The British government confirmed that they would officially trigger Article 50 during this week, and commence negotiations for Britain’s exit from the EU

Britain needs to agree to the Brexit “divorce bill”

The British government confirmed that they would officially trigger Article 50 during this week, and commence negotiations for Britain’s exit from the EU, on March 29th.  The process will begin when the UK government tenders its notice to leave the EU, which will then be passed to the diplomats from the other 27 countries who will work on responding with guidelines.

GBP Shrugs Off Article 50 News

A summit will also be held one month on from that date to discuss and adopt Brexit guidelines. Markets had long been warned that the deadline for triggering Article 50 was the end of this month and so confirmation came as no surprise and saw only a minor pullback in GBP.

The key for markets now will be determining whether Britain is likely to achieve a compromise between a hard and soft Brexit, which would appease investors and assuage uncertainty or whether negotiations will skew in favour of a harsher exit, which would exacerbate investors uncertainty and weigh on markets.

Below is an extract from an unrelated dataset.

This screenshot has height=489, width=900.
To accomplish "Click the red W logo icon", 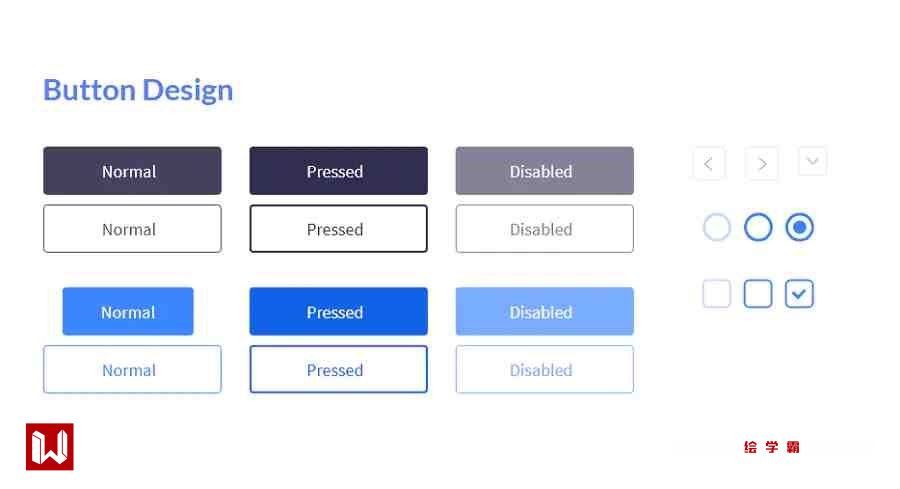I will click(x=50, y=447).
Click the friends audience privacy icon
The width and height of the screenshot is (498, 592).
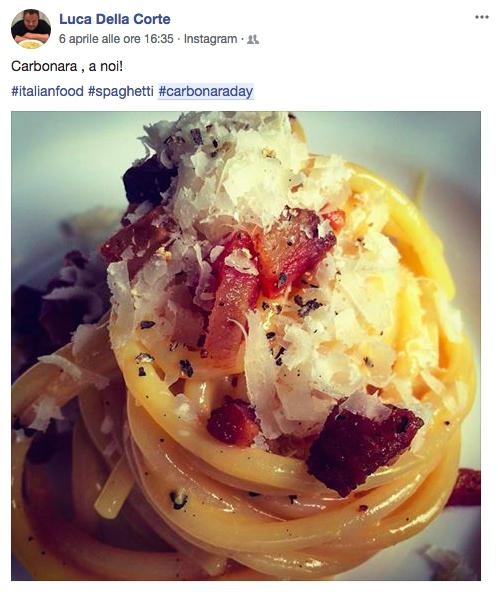253,39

Ahead of the date for this summit, we have the French elections which have been a key focal point for markets this year, and clearly, EU leaders have opted to wait until after the first round of the elections to get the ball rolling with proper negotiations.

Euro Elections in Focus

At this stage, the upcoming French, and later German elections add a further air of uncertainty to proceedings as the French and German leaders who will be involved in exit negotiations are not yet known. Negotiations are expected to take around two years, and EU negotiator Michel Barnier has stated that Brexit negotiations need to be complete by October 2018 to give the agreement time to be ratified before the UK leaves the EU on March 29, in line with the two-year forecast.

Over the weekend, the head of the European Commission, Jean Claude Juncker, provoked controversy by claiming that the deal with the UK will be so bad that they will “realise it’s not worth leaving” saying also that it will act as an example to the remaining member countries who “will all see from the UK’s example that leaving the EU is a bad idea”.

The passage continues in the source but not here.